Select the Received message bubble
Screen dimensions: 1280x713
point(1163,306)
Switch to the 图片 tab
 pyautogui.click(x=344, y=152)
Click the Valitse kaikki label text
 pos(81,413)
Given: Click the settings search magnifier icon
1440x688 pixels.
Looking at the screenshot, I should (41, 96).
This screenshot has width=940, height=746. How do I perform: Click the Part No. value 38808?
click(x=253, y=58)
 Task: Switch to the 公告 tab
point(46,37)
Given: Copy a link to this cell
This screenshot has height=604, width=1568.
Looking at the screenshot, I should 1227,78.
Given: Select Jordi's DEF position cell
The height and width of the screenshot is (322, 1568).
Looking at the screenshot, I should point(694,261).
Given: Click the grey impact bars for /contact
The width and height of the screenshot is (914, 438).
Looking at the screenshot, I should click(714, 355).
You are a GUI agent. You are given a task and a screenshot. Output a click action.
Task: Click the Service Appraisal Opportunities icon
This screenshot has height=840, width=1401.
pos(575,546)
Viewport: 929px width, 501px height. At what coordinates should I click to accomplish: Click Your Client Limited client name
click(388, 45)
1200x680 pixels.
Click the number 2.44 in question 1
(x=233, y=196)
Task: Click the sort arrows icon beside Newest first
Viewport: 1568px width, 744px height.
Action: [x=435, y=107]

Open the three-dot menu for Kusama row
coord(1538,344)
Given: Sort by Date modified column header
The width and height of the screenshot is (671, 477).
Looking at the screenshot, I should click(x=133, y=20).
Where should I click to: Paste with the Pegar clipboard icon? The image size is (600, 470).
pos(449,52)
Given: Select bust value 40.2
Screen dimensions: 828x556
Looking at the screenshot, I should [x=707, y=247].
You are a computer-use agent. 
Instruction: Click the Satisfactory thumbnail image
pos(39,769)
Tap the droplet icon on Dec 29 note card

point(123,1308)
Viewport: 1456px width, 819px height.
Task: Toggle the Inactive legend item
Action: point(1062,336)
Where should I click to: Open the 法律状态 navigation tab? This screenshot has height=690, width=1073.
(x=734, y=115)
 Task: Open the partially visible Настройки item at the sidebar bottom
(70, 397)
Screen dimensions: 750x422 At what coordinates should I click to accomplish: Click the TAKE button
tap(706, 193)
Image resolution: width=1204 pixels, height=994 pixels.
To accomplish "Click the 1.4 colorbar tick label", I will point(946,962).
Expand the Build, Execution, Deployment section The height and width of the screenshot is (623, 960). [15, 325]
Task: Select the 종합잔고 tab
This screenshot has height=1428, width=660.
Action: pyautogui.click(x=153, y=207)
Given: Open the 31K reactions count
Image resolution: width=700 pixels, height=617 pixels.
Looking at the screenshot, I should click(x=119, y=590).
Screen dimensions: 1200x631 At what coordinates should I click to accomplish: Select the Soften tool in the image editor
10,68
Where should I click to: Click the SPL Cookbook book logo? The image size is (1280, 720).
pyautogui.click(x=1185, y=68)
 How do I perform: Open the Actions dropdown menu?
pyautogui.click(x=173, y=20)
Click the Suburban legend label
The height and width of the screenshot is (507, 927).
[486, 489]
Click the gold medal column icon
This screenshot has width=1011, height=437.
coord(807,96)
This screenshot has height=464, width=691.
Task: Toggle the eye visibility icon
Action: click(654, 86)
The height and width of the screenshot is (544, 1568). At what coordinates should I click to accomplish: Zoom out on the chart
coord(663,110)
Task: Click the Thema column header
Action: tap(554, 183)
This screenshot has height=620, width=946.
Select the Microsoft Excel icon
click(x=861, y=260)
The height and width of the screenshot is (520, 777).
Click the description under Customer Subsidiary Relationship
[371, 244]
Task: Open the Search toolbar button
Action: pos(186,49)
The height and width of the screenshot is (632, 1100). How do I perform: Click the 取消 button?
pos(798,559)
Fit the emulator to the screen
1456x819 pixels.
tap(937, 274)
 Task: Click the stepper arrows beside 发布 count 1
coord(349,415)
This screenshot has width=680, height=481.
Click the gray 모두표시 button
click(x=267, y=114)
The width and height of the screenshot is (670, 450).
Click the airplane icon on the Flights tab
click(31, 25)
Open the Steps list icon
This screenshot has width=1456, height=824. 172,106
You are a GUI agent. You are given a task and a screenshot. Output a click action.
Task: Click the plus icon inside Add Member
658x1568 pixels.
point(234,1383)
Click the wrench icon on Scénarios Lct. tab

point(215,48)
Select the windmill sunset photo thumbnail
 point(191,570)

#####

(AIM OF THE TASK): List every line in the entries above that contains the word "pixels", matching case exactly.

(CORRECT OUTPUT):
1440x688 pixels.
1200x680 pixels.
Image resolution: width=1204 pixels, height=994 pixels.
Image resolution: width=700 pixels, height=617 pixels.
1456x819 pixels.
658x1568 pixels.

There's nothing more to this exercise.